Task requirements → Copy out all of the lines below, swapping each "bar" for "column" and changing nothing else.

--- Begin ---

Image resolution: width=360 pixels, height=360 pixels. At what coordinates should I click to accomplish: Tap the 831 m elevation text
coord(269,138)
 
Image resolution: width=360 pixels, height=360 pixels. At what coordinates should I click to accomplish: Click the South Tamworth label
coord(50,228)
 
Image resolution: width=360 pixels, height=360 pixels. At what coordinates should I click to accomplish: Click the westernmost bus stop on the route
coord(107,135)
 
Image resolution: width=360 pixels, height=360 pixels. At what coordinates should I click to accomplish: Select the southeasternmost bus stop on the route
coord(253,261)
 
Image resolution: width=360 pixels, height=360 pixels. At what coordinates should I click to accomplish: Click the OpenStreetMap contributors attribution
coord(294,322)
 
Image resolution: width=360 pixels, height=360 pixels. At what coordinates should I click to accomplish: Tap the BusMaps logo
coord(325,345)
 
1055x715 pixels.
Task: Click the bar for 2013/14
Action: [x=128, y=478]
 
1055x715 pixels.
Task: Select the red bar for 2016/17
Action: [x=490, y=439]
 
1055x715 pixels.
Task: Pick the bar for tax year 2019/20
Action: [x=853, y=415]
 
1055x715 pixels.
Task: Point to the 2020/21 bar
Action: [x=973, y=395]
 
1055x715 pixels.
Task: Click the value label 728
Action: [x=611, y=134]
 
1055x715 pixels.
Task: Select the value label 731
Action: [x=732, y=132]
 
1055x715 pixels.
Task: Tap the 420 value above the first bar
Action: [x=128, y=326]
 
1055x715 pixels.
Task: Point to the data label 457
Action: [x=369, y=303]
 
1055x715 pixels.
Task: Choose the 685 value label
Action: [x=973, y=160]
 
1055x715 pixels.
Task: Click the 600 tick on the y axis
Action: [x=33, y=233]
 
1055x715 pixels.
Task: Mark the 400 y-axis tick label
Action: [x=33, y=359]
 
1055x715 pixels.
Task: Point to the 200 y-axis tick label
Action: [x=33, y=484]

--- End ---

Written solution →
Image resolution: width=360 pixels, height=360 pixels. At what coordinates should I click to accomplish: Tap the 831 m elevation text
coord(269,138)
 
Image resolution: width=360 pixels, height=360 pixels. At what coordinates should I click to accomplish: Click the South Tamworth label
coord(50,228)
 
Image resolution: width=360 pixels, height=360 pixels. At what coordinates should I click to accomplish: Click the westernmost bus stop on the route
coord(107,135)
 
Image resolution: width=360 pixels, height=360 pixels. At what coordinates should I click to accomplish: Select the southeasternmost bus stop on the route
coord(253,261)
 
Image resolution: width=360 pixels, height=360 pixels. At what coordinates should I click to accomplish: Click the OpenStreetMap contributors attribution
coord(294,322)
 
Image resolution: width=360 pixels, height=360 pixels. At what coordinates should I click to accomplish: Tap the BusMaps logo
coord(325,345)
 
1055x715 pixels.
Task: Click the column for 2013/14
Action: [x=128, y=478]
 
1055x715 pixels.
Task: Select the red column for 2016/17
Action: [x=490, y=439]
 
1055x715 pixels.
Task: Pick the column for tax year 2019/20
Action: [x=853, y=415]
 
1055x715 pixels.
Task: Point to the 2020/21 column
Action: [x=973, y=395]
 
1055x715 pixels.
Task: Click the value label 728
Action: [x=611, y=134]
 
1055x715 pixels.
Task: Select the value label 731
Action: [x=732, y=132]
 
1055x715 pixels.
Task: Tap the 420 value above the first column
Action: [x=128, y=326]
 
1055x715 pixels.
Task: Point to the data label 457
Action: [x=369, y=303]
 
1055x715 pixels.
Task: Choose the 685 value label
Action: [x=973, y=160]
 
1055x715 pixels.
Task: Click the 600 tick on the y axis
Action: [x=33, y=233]
 
1055x715 pixels.
Task: Mark the 400 y-axis tick label
Action: [x=33, y=359]
 
1055x715 pixels.
Task: Point to the 200 y-axis tick label
Action: [x=33, y=484]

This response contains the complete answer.